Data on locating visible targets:

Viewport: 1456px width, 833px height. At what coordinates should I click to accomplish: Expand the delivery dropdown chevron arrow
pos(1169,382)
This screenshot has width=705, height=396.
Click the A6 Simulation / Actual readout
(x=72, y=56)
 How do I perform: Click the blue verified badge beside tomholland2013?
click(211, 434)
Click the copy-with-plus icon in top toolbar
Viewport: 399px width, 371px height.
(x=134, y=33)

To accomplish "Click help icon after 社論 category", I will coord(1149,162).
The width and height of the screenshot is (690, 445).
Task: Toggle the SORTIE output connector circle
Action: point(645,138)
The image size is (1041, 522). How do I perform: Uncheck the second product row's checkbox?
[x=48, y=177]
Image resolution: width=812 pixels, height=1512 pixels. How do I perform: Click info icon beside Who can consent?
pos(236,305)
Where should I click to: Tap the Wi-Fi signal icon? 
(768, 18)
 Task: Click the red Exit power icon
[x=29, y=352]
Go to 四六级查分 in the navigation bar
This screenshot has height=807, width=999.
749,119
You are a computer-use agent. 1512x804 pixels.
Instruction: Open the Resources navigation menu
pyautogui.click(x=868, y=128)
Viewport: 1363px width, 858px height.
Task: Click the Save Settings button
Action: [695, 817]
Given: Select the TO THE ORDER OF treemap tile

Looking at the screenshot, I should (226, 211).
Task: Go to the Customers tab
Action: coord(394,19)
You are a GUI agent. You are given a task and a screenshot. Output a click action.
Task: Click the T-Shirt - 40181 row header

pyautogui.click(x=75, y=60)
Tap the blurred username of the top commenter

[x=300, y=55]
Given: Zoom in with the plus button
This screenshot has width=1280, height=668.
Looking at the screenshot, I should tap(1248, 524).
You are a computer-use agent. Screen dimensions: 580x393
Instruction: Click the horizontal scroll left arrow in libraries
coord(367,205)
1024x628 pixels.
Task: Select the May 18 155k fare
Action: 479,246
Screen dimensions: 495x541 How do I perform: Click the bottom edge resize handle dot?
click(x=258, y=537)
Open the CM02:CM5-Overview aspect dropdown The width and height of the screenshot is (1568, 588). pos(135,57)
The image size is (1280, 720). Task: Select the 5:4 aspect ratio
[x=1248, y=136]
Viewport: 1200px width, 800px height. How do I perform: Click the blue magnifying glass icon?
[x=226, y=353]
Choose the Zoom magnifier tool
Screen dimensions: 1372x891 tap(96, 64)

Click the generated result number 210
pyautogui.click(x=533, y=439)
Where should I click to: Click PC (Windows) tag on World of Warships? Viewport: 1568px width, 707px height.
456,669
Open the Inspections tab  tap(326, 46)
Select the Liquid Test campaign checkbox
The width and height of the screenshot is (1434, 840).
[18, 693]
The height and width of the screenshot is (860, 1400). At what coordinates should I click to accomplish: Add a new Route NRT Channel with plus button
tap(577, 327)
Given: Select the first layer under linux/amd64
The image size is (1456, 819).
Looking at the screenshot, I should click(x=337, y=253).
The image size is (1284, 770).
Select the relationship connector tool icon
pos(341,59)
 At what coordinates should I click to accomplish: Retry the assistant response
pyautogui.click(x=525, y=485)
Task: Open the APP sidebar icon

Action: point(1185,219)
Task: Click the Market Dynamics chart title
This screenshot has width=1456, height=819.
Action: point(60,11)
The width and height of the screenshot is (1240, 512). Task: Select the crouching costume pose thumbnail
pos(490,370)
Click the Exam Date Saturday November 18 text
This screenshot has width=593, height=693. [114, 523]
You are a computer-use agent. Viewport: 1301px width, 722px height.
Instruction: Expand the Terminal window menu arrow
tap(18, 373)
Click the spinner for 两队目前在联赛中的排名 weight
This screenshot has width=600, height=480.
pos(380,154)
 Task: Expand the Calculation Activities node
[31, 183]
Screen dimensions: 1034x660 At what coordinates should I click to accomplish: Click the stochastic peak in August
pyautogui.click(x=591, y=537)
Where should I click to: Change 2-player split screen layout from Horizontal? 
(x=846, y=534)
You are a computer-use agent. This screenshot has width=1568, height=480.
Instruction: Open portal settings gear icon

SHORT PROBLEM
Write out the lines of the records between the line containing "The image size is (1041, 522)." and the line containing "Looking at the screenshot, I should tap(1248, 524).", inclusive, reproducing them exactly.

THE OUTPUT
The image size is (1041, 522). How do I perform: Uncheck the second product row's checkbox?
[x=48, y=177]
Image resolution: width=812 pixels, height=1512 pixels. How do I perform: Click info icon beside Who can consent?
pos(236,305)
Where should I click to: Tap the Wi-Fi signal icon? 
(768, 18)
 Task: Click the red Exit power icon
[x=29, y=352]
Go to 四六级查分 in the navigation bar
This screenshot has height=807, width=999.
749,119
You are a computer-use agent. 1512x804 pixels.
Instruction: Open the Resources navigation menu
pyautogui.click(x=868, y=128)
Viewport: 1363px width, 858px height.
Task: Click the Save Settings button
Action: [695, 817]
Given: Select the TO THE ORDER OF treemap tile

Looking at the screenshot, I should (226, 211).
Task: Go to the Customers tab
Action: coord(394,19)
You are a GUI agent. You are given a task and a screenshot. Output a click action.
Task: Click the T-Shirt - 40181 row header

pyautogui.click(x=75, y=60)
Tap the blurred username of the top commenter

[x=300, y=55]
Given: Zoom in with the plus button
This screenshot has width=1280, height=668.
Looking at the screenshot, I should tap(1248, 524).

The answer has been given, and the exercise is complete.